Двор у наших хозяев был просторный. Там был амбар с клетью с зерном, полученным на скудные военные трудодни, рядом находился хлев, где стояла корова, там же была выгребная яма, куда ходили по нужде. Специально для папы Яков Тимофеевич соорудил поручни, чтобы папа мог держаться и ориентироваться. В хлеву же были и овцы, а рядом был курятник с курами, горластым петухом и гусями. Так что живности было много. Двор был огорожен тыном из жердей, которые лежали между двумя рядами кольев на сплетениях из прутьев. Были широкие ворота и калитка. На кольях всегда сушились крынки и чугунки, а на тыне Яков Тимофеевич всегда развешивал на просушку сети, которые он постоянно заштопывал.

• СОХРАНЁННЫЕ ЗАПИСИ
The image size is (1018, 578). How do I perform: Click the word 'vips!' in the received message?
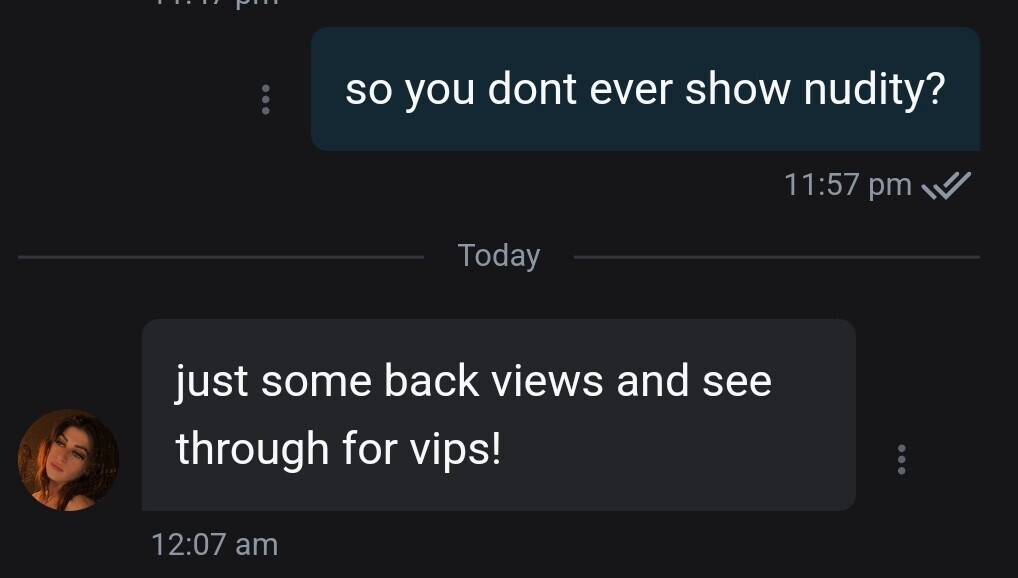point(456,449)
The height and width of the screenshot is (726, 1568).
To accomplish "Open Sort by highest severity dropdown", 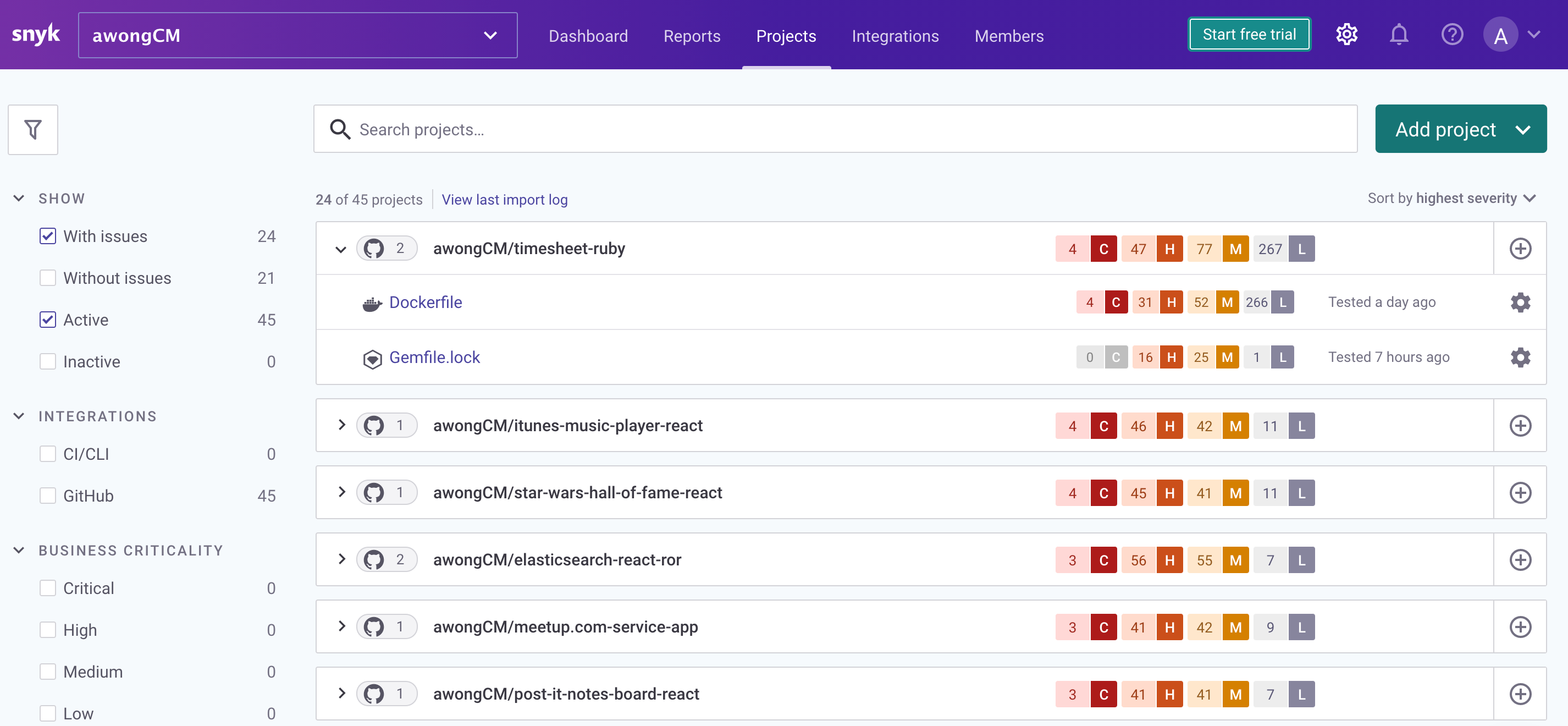I will click(x=1451, y=199).
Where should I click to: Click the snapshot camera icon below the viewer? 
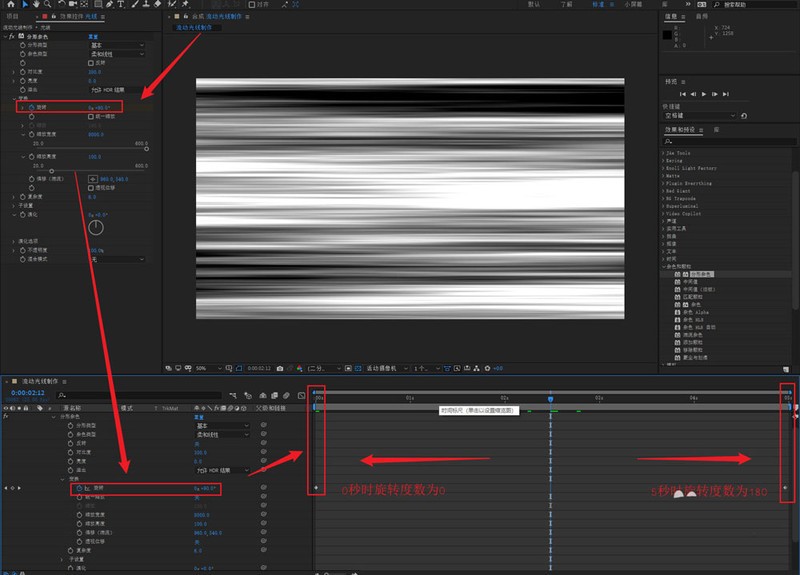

• ЗАДАНИЕ
Ответьте на вопросы по тексту о дворе хозяев.
1. Какие птицы жили в курятнике?
2. Зачем Яков Тимофеевич соорудил поручни для папы?
3. Что всегда сушилось на кольях?

• ОТВЕТ
1. В курятнике жили куры, горластый петух и гуси.
2. Он соорудил их, чтобы папа мог держаться и ориентироваться.
3. На кольях всегда сушились крынки и чугунки.